Köppl-Turyna: Wirtschaftswissen ist natürlich wichtig. Wir werden im Leben mit Fragen konfrontiert wie: Wie mache ich eine Steuererklärung? Wie bewerbe ich mich um einen Arbeitsplatz? Wie verhandle ich mein Gehalt? Wie viel zahle ich an Steuern? Was mache ich mit meiner Altersvorsorge? Das sind Fragen, die jede und jeden einmal beschäftigen werden. Wir sehen immer wieder, dass Kinder einfach mit 15 oder 18 Jahren die Schule beenden und es fehlen ihnen die Grundkompetenzen in Sachen Wirtschaft. Das muss sich ändern. Ich glaube auch, dass man in den Schulen stärker thematisieren und informieren muss, was es für Möglichkeiten gibt. Der akademische Zweig ist ja nicht die einzige Option. Die HTL-Ausbildung gibt zum Beispiel die Möglichkeit, früher in einem Unternehmen Karriere zu machen. Insbesondere an einem Standort wie der Steiermark, wo die industrielle Wertschöpfung so groß ist, werden diese Fachkräfte zunehmend gebraucht.
Wie können junge Menschen aktiv dazu beitragen, dass die Steiermark als Standort stärker wird?

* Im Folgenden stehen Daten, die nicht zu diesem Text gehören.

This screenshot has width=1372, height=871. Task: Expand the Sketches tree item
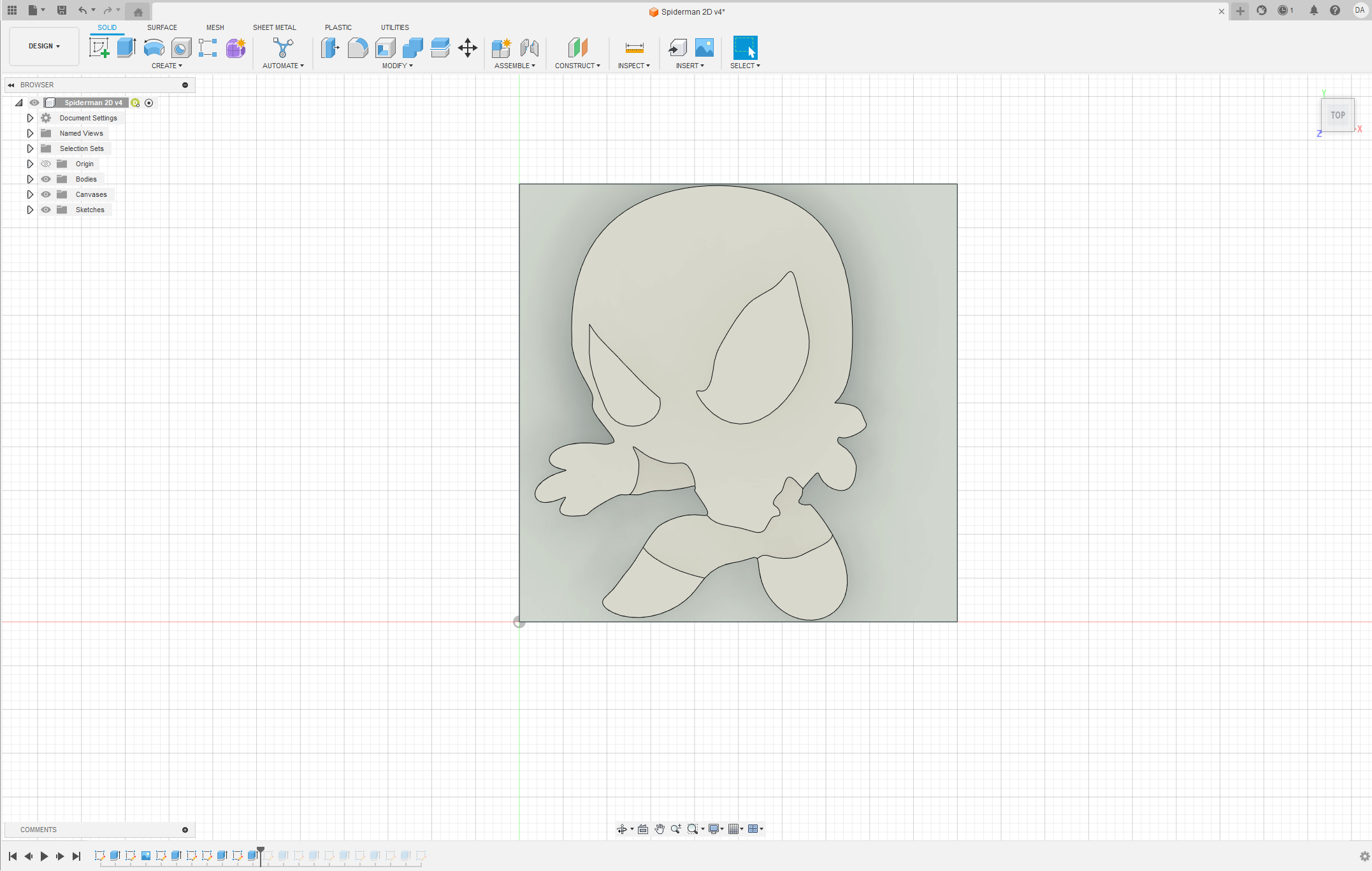29,209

Köppl-Turyna: Gut in der Schule sein. (lacht) Das meine ich ernst. Das Beste, was ein junger Mensch machen kann, ist, eine gute Bildung zu bekommen. Nicht nur im eigenen Interesse, weil man dadurch einfach viel bessere Chancen im Leben hat, sondern auch weil das einer der wesentlichen Standortfaktoren für ein Land ist: Gut ausgebildete Menschen, die flexibel darauf reagieren können, wie sich die Weltwirtschaft entwickelt und die später gute Jobs haben. Das ist der Unterbau von allem, es gibt einfach nichts Besseres für den Standort.
Zur Person:
Monika Köppl-Turyna ist Wirtschaftswissenschaftlerin. Sie leitet das industrienahe Forschungsinstitut EcoAustria.